What do you think was the original rationale behind Fluentbit's design to not remove chunks from memory while using file system storage, opting instead to keep them in the file system until they are confirmed as processed?

Mar 20 '24 14:03 Sylvie-Laufeydottir

What do you think was the original rationale behind Fluentbit's design to not remove chunks from memory while using file system storage, opting instead to keep them in the file system until they are confirmed as processed?

I think it's a bug, because according to the docs:

The active Chunks that are up are ready for delivery and the ones that are still receiving records. Any other remaining Chunk is in a down state, which means that it is only in the filesystem and won't be up in memory unless it is ready to be delivered.

According to that sentence, I think that the chunks that couldn't have a task assigned should be down since they are not ready to be delivered.

Mar 20 '24 14:03 seblaz

Our initial tests using pull request #8601 is resolving the issues we have observed in #8503. More tests and corner cases need to be executed. Do notice a drop in ingestion speed once the task limit is reached. Kind of expected and does not seem to be a blocker for us.
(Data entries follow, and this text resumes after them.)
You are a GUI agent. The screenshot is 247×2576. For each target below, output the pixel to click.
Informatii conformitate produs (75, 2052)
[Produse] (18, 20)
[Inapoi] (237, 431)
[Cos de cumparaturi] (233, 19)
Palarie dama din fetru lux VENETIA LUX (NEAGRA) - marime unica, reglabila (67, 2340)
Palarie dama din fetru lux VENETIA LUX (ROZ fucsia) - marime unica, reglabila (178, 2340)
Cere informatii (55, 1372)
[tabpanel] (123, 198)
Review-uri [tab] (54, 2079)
I have tested this, and after the task limit is reached the cpu usage increases with each new chunk sent to fluentbit. I think this has to do with the fact that in each flush, all the chunks that don't have a task assigned are still brought up into memory and then also down (with the fix of the pr). Therefore, this constant up and down from memory increases the cpu usage.

Ideally, I think that fluentbit should try to avoid bringing the chunk into memory if it knows that there isn't a task available. Nevertheless, when I tried to implement that before bringing the chunk into memory, then the number of chunks in the output plugins was calculated incorrectly due to flb_input_chunk_update_output_instances not being called.
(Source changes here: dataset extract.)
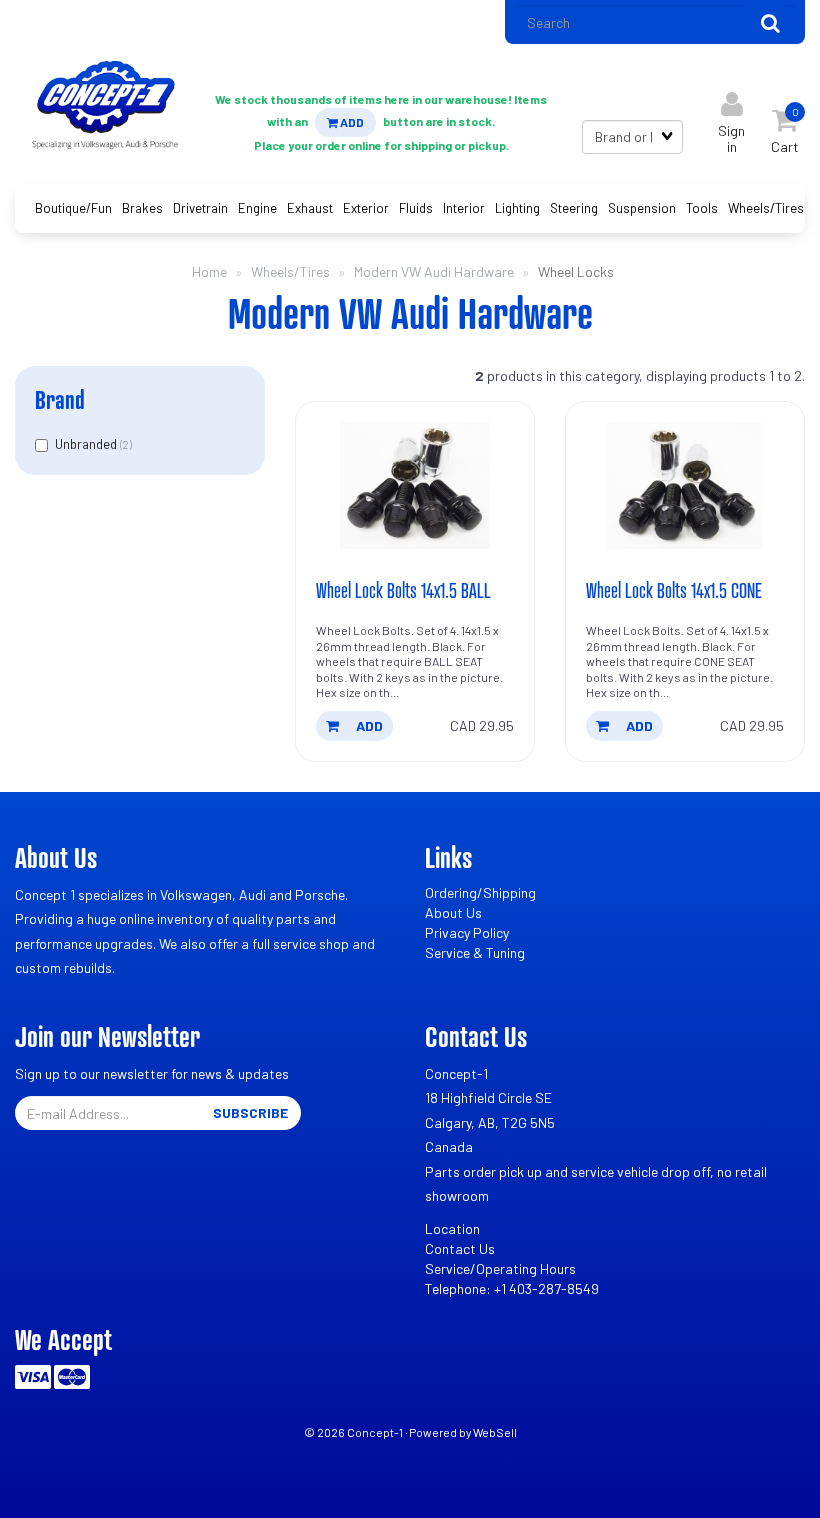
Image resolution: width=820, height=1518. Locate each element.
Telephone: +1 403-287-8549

If you can accept the cpu downgrade the pr fix will be okay, but I think we need a fluentbit maintainer to help us fix the hole problem.

Mar 20 '24 20:03 seblaz

@sirwio I added an additional check in the pr. So far, from my tests it's working as expected and I don't see the cpu downgrade

Mar 21 '24 19:03 seblaz

Latest version of pull request #8601 resolves all issues we have observed earlier (since 1.6). High loads via tcp input plugin sent to opensearch plugin is working without issues.

Mar 25 '24 12:03 sirwio

hi @sirwio / @seblaz could you share instructions on how to build the docker image of pr #8601

Mar 25 '24 21:03 nikhil-bhat